» **Set problem**: Copy out the material starting with the line that contains "476x470 pixels. Task: Click" and going on through the line that contains "click(x=139, y=86)", with both of those lines included. Leave the pictures out of your copy.

» **Material for the task**:
====

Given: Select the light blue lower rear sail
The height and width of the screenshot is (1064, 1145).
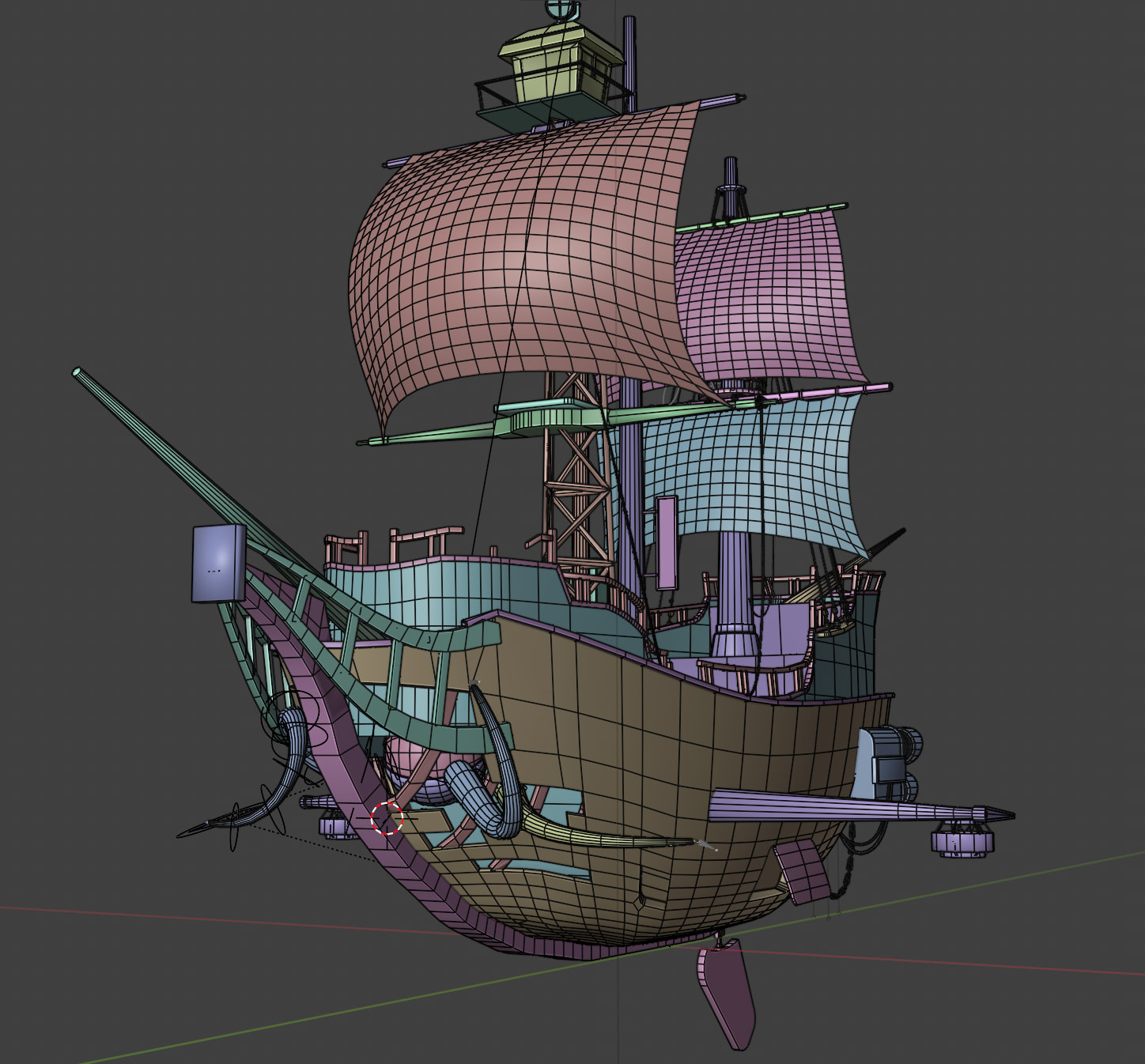Looking at the screenshot, I should [759, 466].
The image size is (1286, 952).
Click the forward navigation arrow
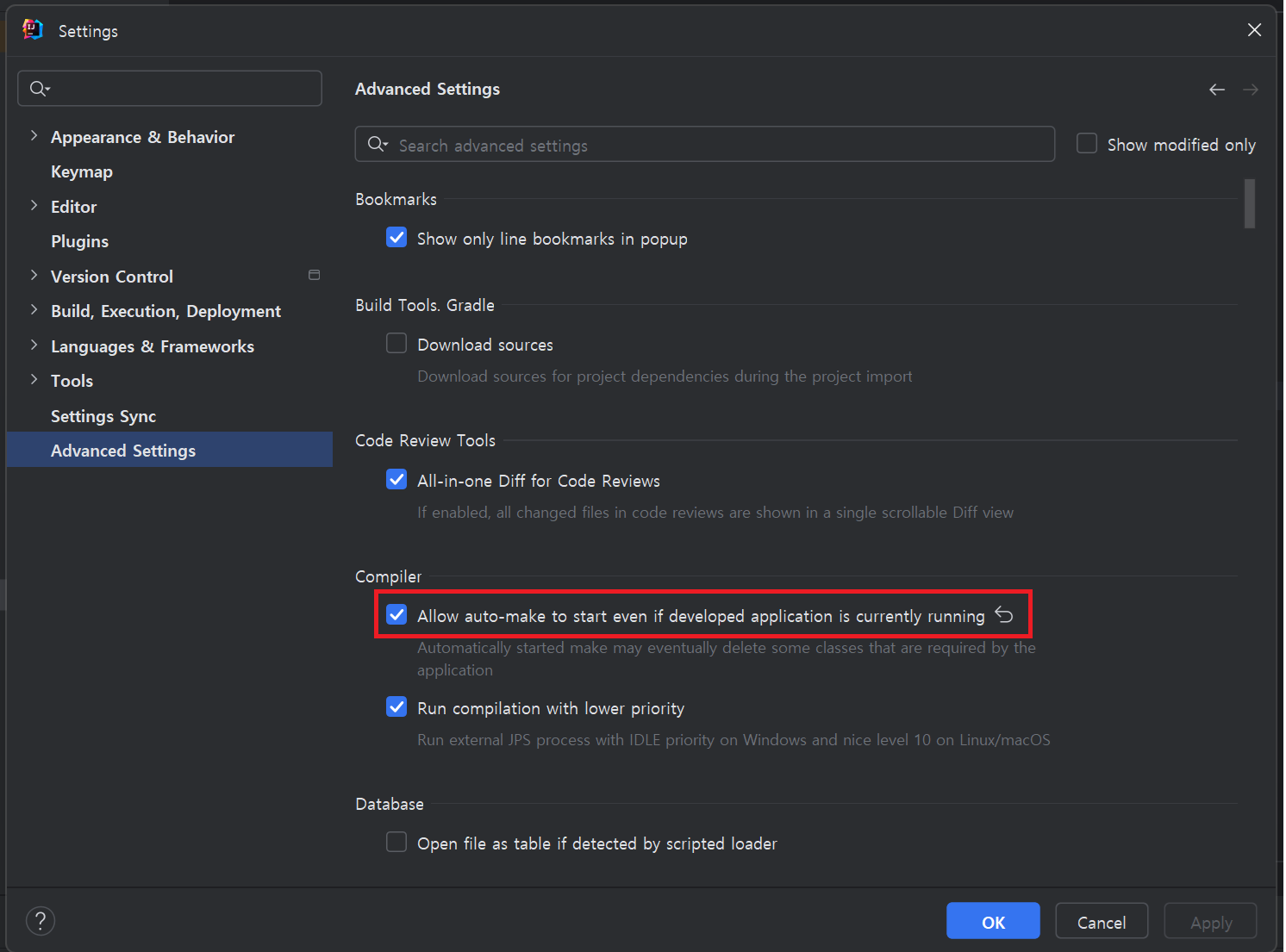tap(1251, 89)
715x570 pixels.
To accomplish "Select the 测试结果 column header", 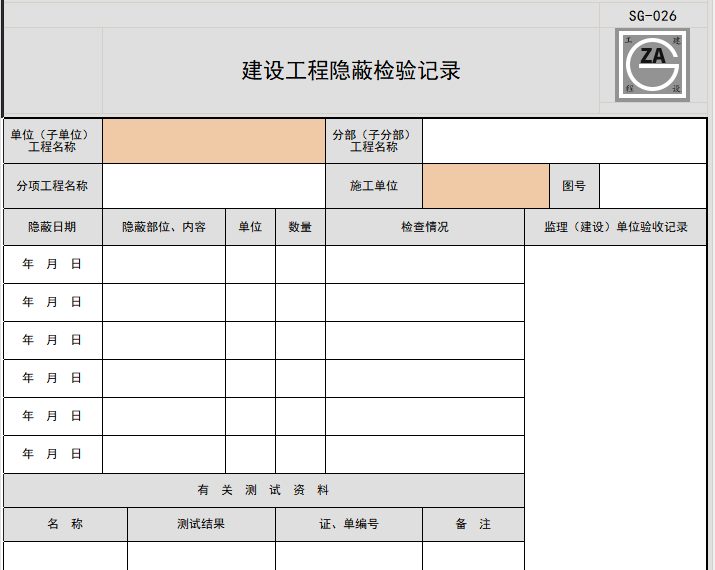I will coord(201,524).
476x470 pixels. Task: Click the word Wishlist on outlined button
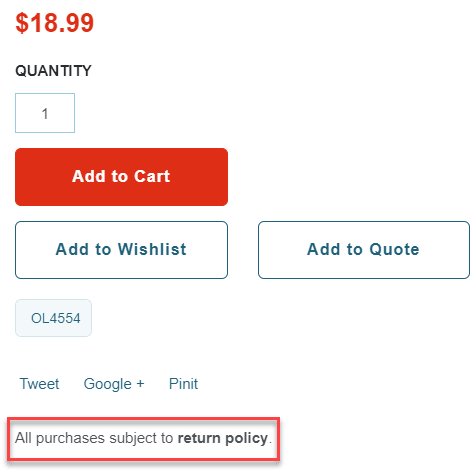pyautogui.click(x=152, y=249)
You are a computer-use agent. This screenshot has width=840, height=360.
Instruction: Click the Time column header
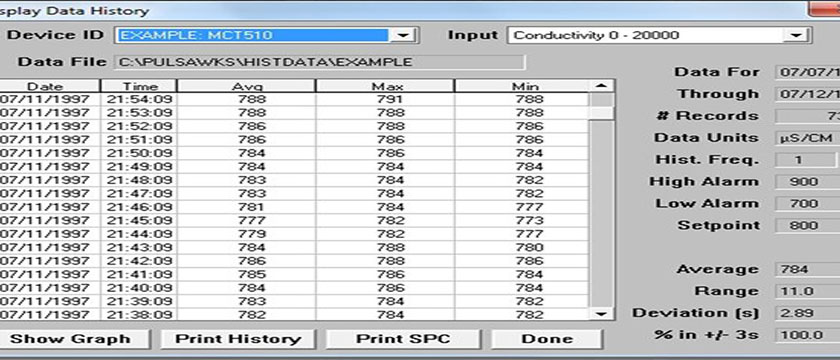click(x=139, y=86)
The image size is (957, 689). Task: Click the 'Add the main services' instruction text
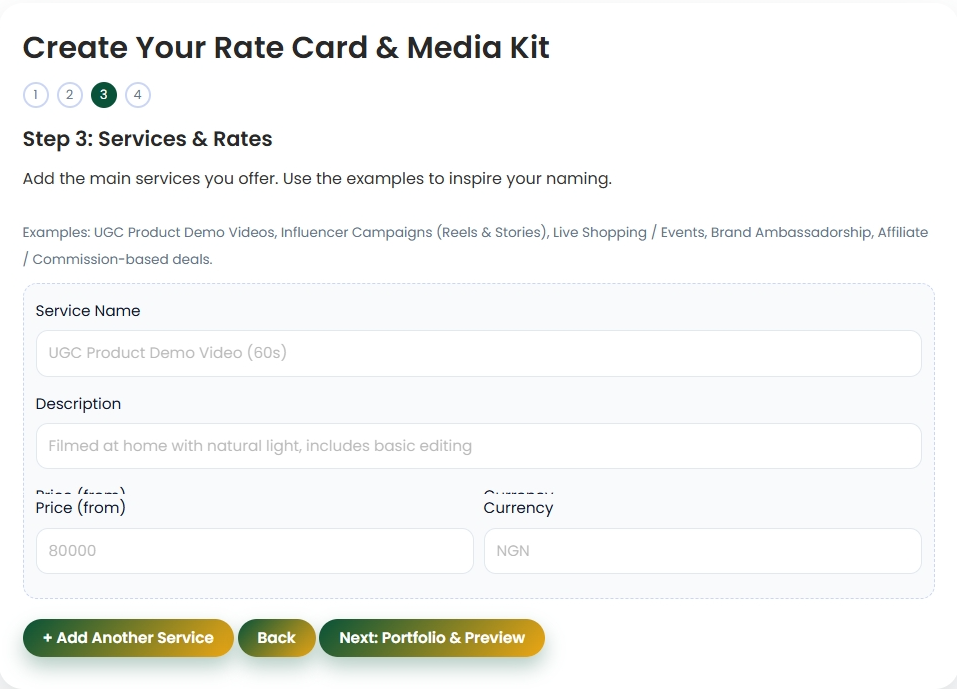[316, 179]
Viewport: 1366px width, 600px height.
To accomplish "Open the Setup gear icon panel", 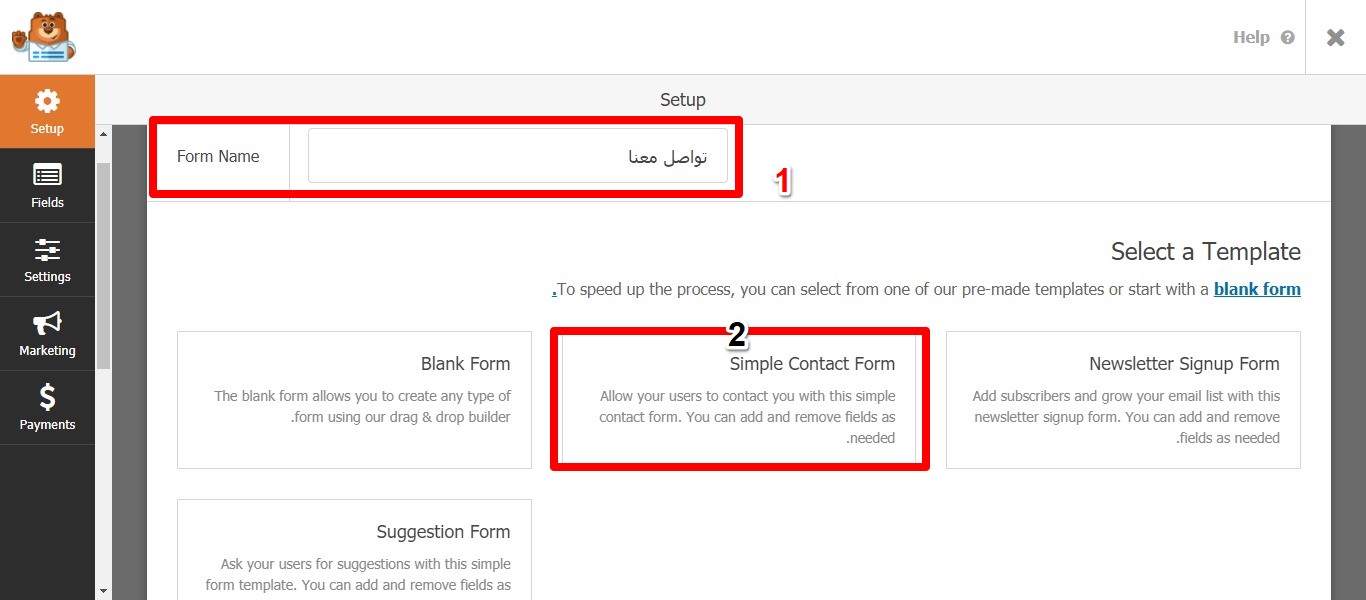I will (47, 101).
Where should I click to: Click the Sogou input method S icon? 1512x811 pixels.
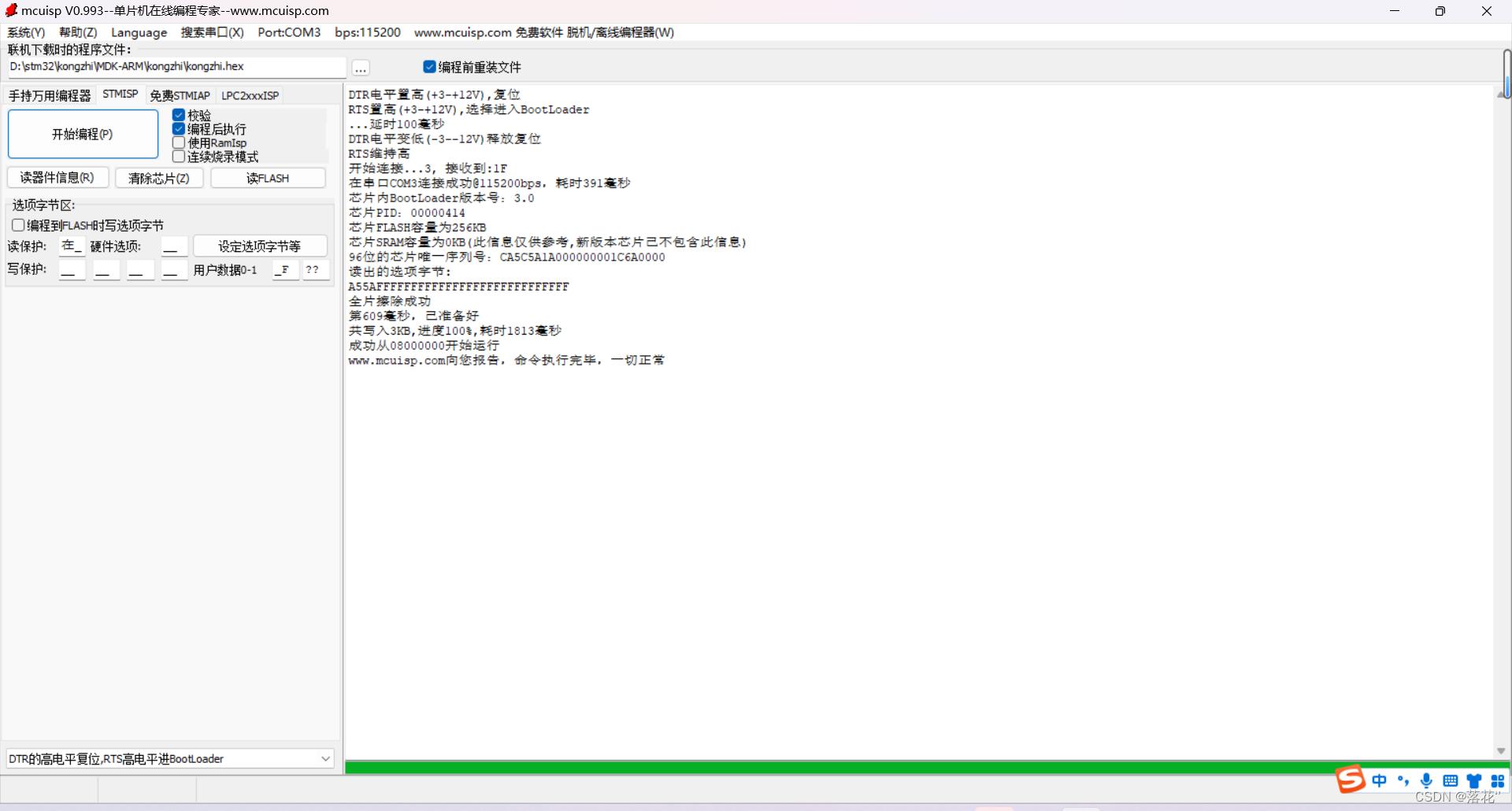click(1350, 780)
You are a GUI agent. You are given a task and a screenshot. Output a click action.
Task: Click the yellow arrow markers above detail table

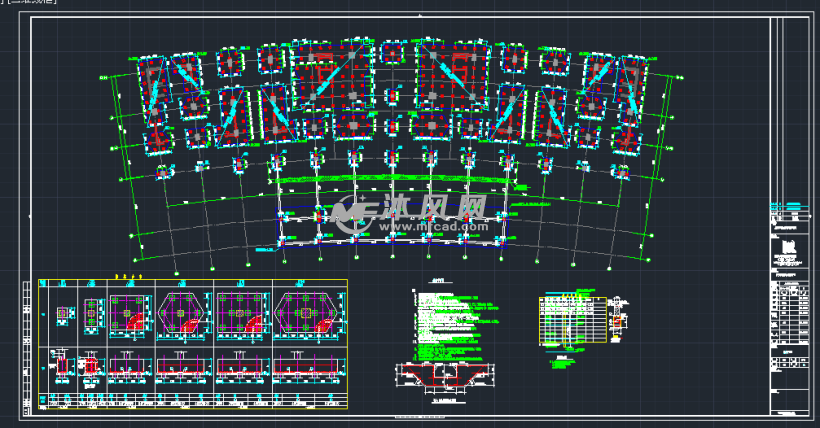coord(128,275)
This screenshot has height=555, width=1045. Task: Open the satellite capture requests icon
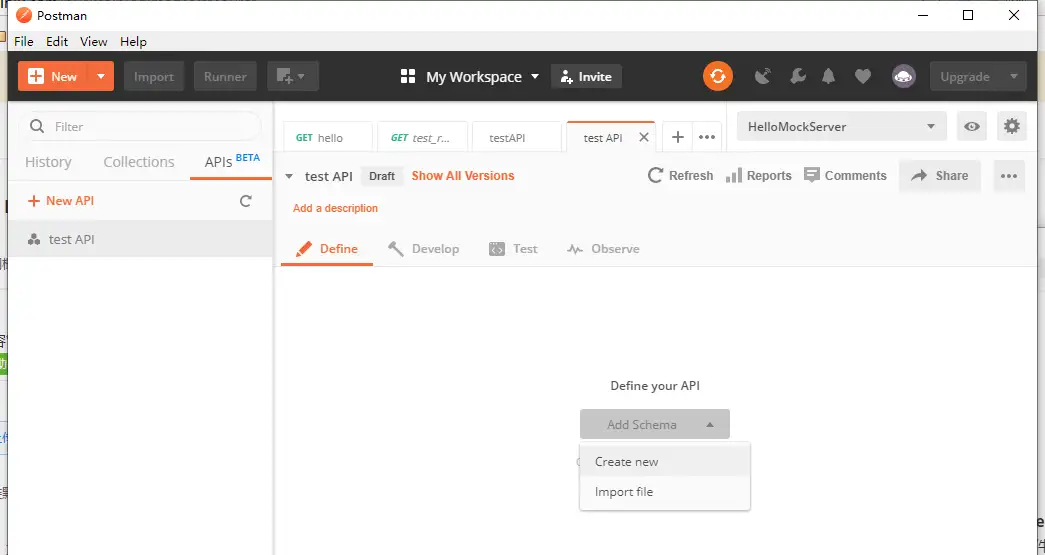click(x=763, y=76)
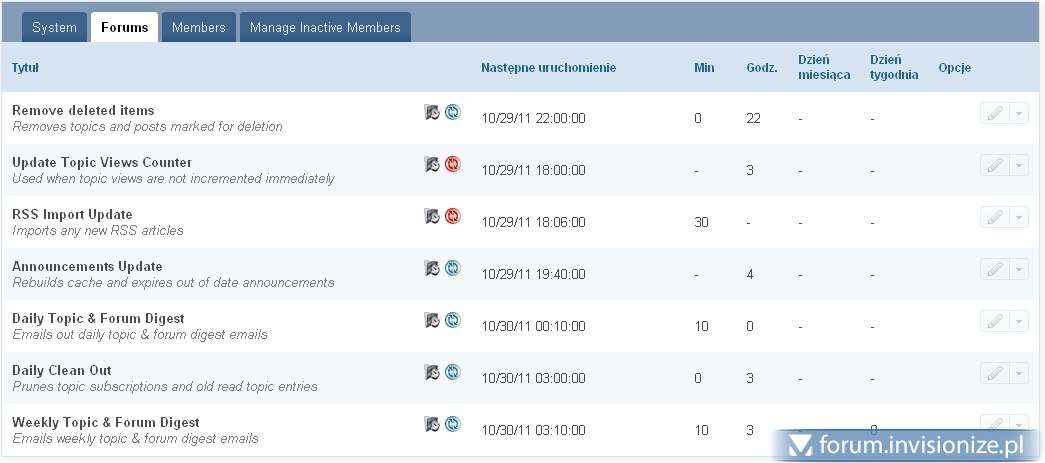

====

» **Exercise output**:
476x470 pixels. Task: Click the word Wishlist on outlined button
pyautogui.click(x=152, y=249)
You are a computer-use agent. This screenshot has width=840, height=360.
Instruction: Click the Time column header
click(x=139, y=86)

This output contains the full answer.